As I get into this week’s theme… I have to share two other accounts that really have helped me ground all of the dismay and disgust I am feeling these days towards the US government… Jess Craven’s “Chop Wood Carry Water” has been such a resource for the days where watching news can be come obsessive. She has incredible action to pair with perspective in a way that feels empowered.
I have also found that “Cut off the Spigot” super helpful in researching alternative companies to use so I can be mindful of where I spend my money.
I need these small ways to take action, so I can feel my feet beneath me when the world or life feels unreasonable.
Showing up at The Threshold is another one of those actions for me…..
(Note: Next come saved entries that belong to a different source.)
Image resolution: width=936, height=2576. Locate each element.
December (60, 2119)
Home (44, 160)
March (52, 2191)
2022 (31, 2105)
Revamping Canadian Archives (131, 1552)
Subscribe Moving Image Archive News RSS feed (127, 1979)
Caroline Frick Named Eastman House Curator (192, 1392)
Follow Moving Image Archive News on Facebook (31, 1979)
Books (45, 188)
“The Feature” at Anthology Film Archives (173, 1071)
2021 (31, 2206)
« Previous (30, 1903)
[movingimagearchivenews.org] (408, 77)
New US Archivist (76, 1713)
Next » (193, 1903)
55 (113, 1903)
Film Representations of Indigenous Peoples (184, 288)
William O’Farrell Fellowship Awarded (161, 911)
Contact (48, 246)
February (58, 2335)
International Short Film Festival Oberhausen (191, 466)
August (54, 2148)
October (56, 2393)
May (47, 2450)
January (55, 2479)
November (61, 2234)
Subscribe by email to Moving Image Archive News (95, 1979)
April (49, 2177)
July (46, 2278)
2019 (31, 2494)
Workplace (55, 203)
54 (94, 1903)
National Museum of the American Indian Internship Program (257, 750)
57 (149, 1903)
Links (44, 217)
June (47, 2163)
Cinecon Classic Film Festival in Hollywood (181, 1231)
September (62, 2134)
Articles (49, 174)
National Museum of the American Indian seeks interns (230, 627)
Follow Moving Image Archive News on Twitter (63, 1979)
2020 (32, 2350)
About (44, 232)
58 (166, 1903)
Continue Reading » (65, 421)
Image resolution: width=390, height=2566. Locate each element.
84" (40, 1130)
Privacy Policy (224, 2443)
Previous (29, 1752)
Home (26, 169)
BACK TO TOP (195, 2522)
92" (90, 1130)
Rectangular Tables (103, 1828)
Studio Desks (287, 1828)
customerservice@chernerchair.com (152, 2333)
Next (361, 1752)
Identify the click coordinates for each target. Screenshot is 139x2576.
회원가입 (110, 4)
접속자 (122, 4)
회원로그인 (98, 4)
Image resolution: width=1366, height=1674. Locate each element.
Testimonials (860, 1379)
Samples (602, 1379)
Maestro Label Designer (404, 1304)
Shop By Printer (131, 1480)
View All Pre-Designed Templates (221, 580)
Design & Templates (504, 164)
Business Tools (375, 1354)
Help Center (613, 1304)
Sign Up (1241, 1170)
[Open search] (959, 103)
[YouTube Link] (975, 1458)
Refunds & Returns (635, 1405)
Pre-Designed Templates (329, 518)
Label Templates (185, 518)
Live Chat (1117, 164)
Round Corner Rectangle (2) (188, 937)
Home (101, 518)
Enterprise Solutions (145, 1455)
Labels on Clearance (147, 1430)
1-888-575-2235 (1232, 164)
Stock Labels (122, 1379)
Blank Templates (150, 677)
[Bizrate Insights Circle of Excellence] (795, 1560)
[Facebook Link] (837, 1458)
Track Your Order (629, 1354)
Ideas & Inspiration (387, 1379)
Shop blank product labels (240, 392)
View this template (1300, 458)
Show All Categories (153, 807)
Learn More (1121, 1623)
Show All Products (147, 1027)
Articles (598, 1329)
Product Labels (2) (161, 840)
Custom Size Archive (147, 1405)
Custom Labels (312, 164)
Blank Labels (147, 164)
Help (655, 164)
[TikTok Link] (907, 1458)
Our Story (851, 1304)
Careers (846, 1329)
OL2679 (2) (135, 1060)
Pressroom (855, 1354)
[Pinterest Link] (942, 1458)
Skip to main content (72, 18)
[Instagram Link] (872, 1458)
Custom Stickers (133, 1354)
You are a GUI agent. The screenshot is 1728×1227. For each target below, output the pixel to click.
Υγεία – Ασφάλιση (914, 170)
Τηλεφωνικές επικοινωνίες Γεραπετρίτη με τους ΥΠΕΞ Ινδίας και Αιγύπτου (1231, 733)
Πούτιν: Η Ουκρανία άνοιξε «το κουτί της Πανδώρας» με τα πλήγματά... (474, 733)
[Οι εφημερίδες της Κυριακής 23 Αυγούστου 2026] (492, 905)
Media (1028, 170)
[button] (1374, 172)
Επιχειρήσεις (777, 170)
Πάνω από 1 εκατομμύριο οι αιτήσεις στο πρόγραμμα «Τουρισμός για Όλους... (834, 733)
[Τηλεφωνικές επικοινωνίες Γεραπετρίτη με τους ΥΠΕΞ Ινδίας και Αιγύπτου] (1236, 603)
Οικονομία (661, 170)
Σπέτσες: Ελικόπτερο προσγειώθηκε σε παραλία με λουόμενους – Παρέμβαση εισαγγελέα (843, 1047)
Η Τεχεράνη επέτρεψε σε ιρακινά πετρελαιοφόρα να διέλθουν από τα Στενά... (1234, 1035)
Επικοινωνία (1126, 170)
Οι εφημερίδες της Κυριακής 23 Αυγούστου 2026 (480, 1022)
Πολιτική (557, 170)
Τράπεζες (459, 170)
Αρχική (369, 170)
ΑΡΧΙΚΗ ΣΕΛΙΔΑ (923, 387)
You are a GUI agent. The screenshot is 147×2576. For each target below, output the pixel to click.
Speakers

There’s a quiet kind of disconnection
that happens from not actually integrating
what has/is happening….
And that is the theme today. Integration.
We live in a culture of constant intake: seeing, scrolling, consuming, reacting. But without pause, without space for reception, experience remains fragmented.
I saw a short video from Justin Scott where he spoke about spiritual entropy. Entropy being the gradual decline into disorder… the measure of energy dispersing, chaos. Justin spoke about,
When presence becomes performance,
when story becomes spectacle,
when connection becomes content —
everything is visible, but nothing is integrated.
It was a really powerful connection for me in the way authenticity can be bypassed if I am only concerned with collection, expansion or consuming…
and I love the antidote to entropy is on the the path of Integration.
Integration is not a linear act, nor is it purely intellectual.
It is the slow, relational process of allowing experience to land in the body,
in its own time, through its own pathways.
There is a layer of trust in my nervous system’s intelligence to know when it is safe to metabolize experience and when it is not.
Some moments integrate immediately.
Others require distance, support, conversation, writing, or years before they reveal themselves again asking for care.
The work of integration is not extraction of information for the sake of knowing or understanding.
Instead to discern what is useful, surrendering what is not.
Tending the whole so I can root into my experience and carry forward a new way of being. Whole. Present. Mine.